** START OF SELECTED PASSAGE **

CANADIAN ASSOCIATION
OF PHYSICISTS
Canadian Association of Physicists ASSOCIATION CANADIENNE DES
PHYSICIENS ET PHYSICIENNES


PRESS RELEASE / FOR IMMEDIATE RELEASE

2003 CAP Medal for Lifetime Achievement in Physics

will be awarded to

DR. ART McDONALD

"I am very honoured to receive the CAP Medal of Achievement and would like to share this honour with the many others who have worked so hard to make SNO a succcess. I would like to thank the Canadian scientific community for the support that has enabled us to use natural Canadian scientific advantages with an international collaboration to obtain some very fundamental scientific results."


Dr. Arthur B. McDonaldOttawa, March 10, 2003 - The Canadian Association of Physicists (CAP) is pleased to announce that the 2003 CAP Medal for Lifetime Achievement in Physics is awarded to Arthur B. McDonald, Queens University, for his contributions to nuclear astrophysics and fundamental symmmetries in nature, including his leadership in the Sudbury Neutrino Observatory which has established the existence of solar neutrino oscillations.

Dr. Art McDonald is the Director of the Sudbury Neutrino Observatory (SNO) project, and holds a University Research Chair at Queen’s University. He is one of the world’s leaders in Neutrino Astrophysics. Art is a native of Sydney, Nova Scotia graduating from Dalhousie University with a B.Sc.and M.Sc. In 1969 he received his Ph.D. at the California Institute of Technology where he became very interested in nuclear astrophysics and fundamental symmetries in nature.

From 1969 to 1981 he worked at the Chalk River Nuclear Laboratories doing fundamental nuclear physics experiments using accelerators. Among these experiments were a study of the relativistic Doppler Effect by a novel technique using high energy gamma-rays, and the study of parity violation in the photodisintegration of the deuteron. In 1982 he became a Professor at Princeton . He and his students did fundamental measurements of reflection symmetry and developed new techniques including a new method for producing polarised Helium beams. These have had many practical applications in other fields.

He was a founding member of the SNO collaboration in 1984 and after his return to Canada in 1989, as a Professor at Queen’s University, became the Director of the SNO Institute. He has shown exceptional scientific and administrative skills in guiding the project to the success that is has today. The first published results have solved a 30-year old problem on neutrinos from the sun. They showed that neutrinos change their type in transit from the sun to earth. This requires changes in particle physics theory. The ongoing programme for SNO is addressing further fundamental questions in particle physics and astrophysics.

** END OF SELECTED PASSAGE **
** START OF RAW DATA **

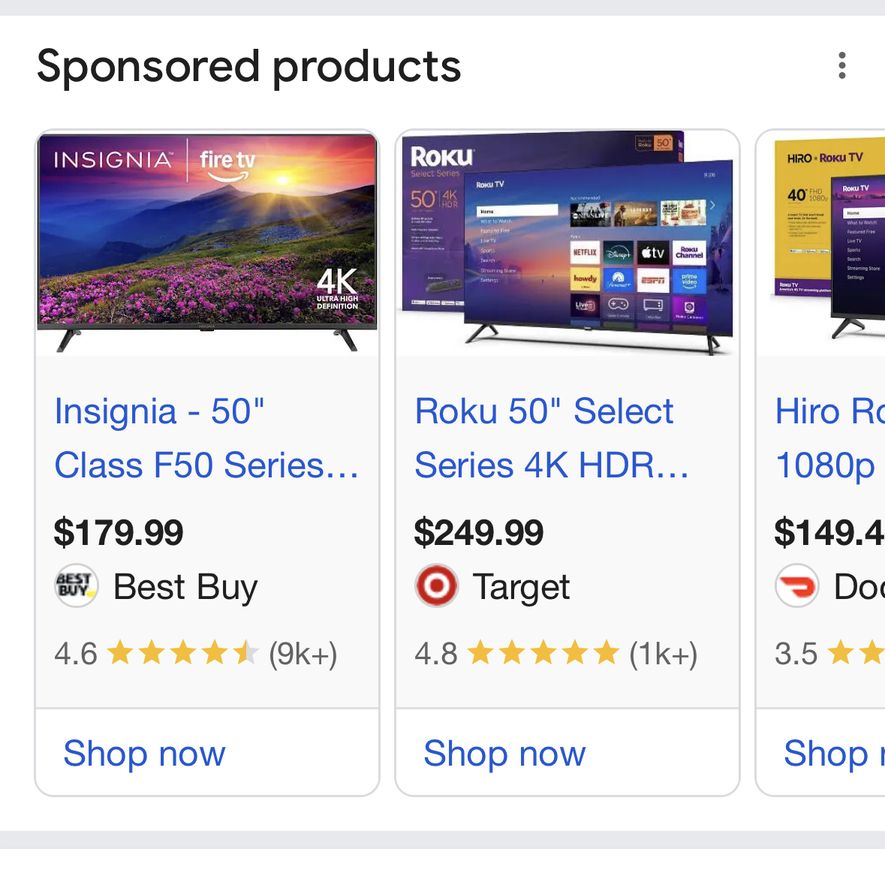Open the Roku 50" TV product image

[567, 243]
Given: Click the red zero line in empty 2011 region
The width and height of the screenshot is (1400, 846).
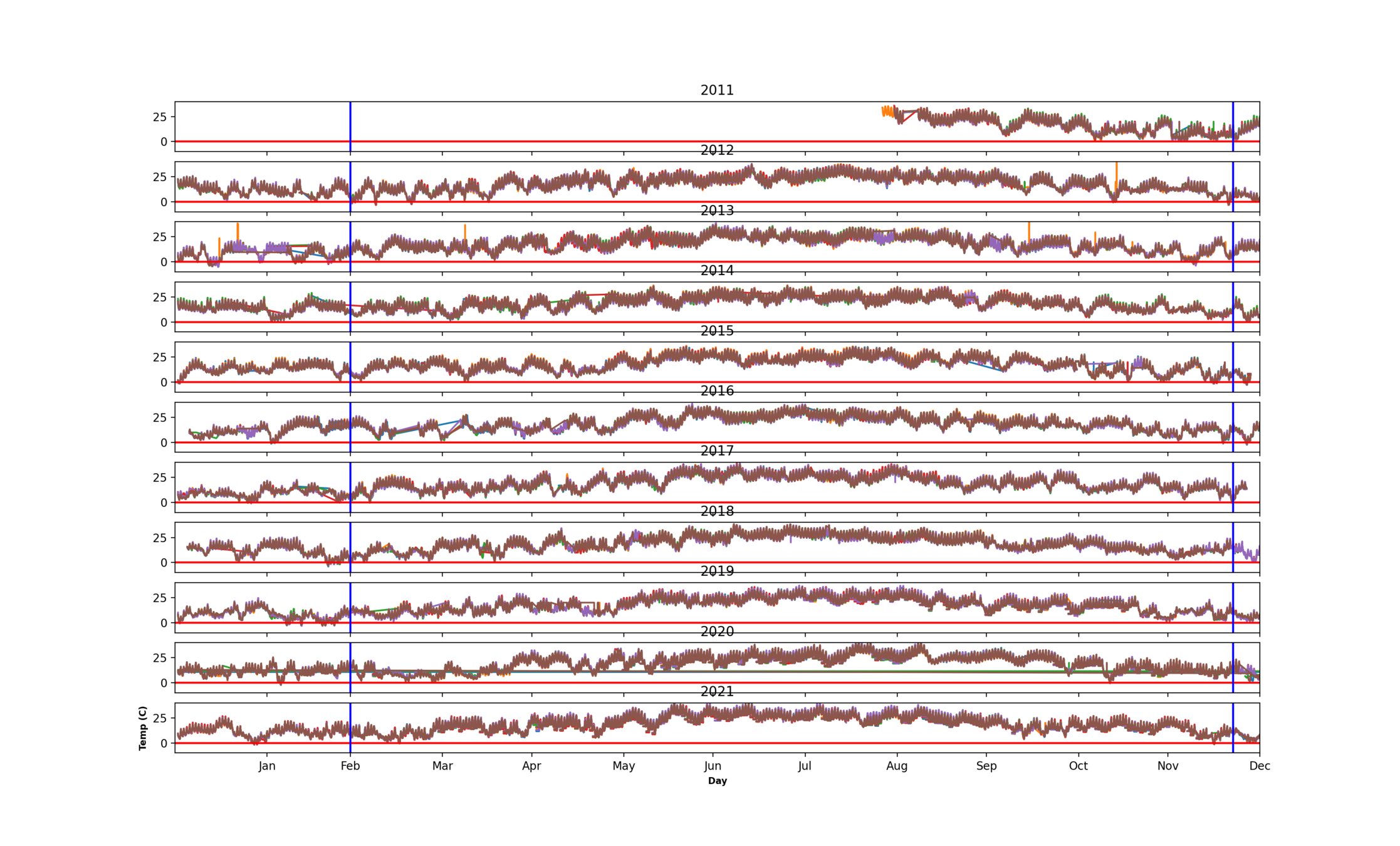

** END OF RAW DATA **

[GOALS]:
1) Answer these questions using the press release about the 2003 CAP medal:
(a) In what year did McDonald receive his Ph.D., and from which institution?
(b) Where did he work from 1969 to 1981?
(c) In what year was he a founding member of the SNO collaboration?
2) In one to three sentences, explain why the press release says McDonald is receiving the 2003 CAP Medal for Lifetime Achievement in Physics.

[EXERCISE SOLUTIONS]:
1)
(a) 1969, from the California Institute of Technology.
(b) The Chalk River Nuclear Laboratories.
(c) 1984.

2) He is receiving the medal for his contributions to nuclear astrophysics and fundamental symmetries in nature. These contributions include his leadership in the Sudbury Neutrino Observatory, which has established the existence of solar neutrino oscillations.